**Task goal**
Up to and including the line containing "[Subscribe] (384, 1337)", set down each line of the entries below exactly, starting from the first, and leave out the rest.

Dataset items
__________
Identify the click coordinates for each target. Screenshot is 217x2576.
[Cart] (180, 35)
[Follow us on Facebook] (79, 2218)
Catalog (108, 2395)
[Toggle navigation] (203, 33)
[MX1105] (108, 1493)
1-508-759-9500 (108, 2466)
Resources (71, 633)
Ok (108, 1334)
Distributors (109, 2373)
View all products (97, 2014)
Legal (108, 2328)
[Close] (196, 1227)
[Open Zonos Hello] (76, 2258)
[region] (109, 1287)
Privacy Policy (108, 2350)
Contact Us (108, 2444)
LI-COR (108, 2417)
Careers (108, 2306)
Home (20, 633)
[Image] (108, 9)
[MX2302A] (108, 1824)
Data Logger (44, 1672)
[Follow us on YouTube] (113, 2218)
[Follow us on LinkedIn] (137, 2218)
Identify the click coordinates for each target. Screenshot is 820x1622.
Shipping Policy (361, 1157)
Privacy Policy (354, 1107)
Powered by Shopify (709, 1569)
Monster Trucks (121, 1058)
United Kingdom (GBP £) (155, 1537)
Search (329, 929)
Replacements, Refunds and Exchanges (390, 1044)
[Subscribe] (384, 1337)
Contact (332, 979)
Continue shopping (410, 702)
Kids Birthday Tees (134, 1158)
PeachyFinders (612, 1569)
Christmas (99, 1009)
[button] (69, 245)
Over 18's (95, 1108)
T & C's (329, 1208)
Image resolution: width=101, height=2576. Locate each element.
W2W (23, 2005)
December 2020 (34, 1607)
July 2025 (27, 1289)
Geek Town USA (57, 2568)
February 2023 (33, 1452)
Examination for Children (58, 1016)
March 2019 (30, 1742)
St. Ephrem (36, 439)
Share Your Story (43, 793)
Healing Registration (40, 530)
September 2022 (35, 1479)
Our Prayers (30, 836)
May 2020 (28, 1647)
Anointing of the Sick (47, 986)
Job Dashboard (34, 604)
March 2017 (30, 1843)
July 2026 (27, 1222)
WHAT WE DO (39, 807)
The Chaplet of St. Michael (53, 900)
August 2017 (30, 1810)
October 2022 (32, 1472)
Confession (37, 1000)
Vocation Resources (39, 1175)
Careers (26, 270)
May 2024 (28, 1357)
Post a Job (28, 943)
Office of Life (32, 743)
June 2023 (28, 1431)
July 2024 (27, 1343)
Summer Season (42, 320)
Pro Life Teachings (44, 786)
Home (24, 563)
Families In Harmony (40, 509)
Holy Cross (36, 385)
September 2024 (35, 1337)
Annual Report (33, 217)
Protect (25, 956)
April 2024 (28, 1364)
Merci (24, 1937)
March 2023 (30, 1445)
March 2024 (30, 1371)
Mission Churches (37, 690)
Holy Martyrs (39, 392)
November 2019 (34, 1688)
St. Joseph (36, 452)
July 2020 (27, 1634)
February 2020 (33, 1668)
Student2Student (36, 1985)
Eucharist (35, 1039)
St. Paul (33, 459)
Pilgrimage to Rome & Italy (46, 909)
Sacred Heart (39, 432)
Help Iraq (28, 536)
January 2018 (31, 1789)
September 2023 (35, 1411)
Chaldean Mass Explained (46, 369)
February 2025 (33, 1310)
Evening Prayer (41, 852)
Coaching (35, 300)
__________
**Answer area**
Identify the click coordinates for each target. Screenshot is 217x2576.
[Cart] (180, 35)
[Follow us on Facebook] (79, 2218)
Catalog (108, 2395)
[Toggle navigation] (203, 33)
[MX1105] (108, 1493)
1-508-759-9500 (108, 2466)
Resources (71, 633)
Ok (108, 1334)
Distributors (109, 2373)
View all products (97, 2014)
Legal (108, 2328)
[Close] (196, 1227)
[Open Zonos Hello] (76, 2258)
[region] (109, 1287)
Privacy Policy (108, 2350)
Contact Us (108, 2444)
LI-COR (108, 2417)
Careers (108, 2306)
Home (20, 633)
[Image] (108, 9)
[MX2302A] (108, 1824)
Data Logger (44, 1672)
[Follow us on YouTube] (113, 2218)
[Follow us on LinkedIn] (137, 2218)
Identify the click coordinates for each target. Screenshot is 820x1622.
Shipping Policy (361, 1157)
Privacy Policy (354, 1107)
Powered by Shopify (709, 1569)
Monster Trucks (121, 1058)
United Kingdom (GBP £) (155, 1537)
Search (329, 929)
Replacements, Refunds and Exchanges (390, 1044)
[Subscribe] (384, 1337)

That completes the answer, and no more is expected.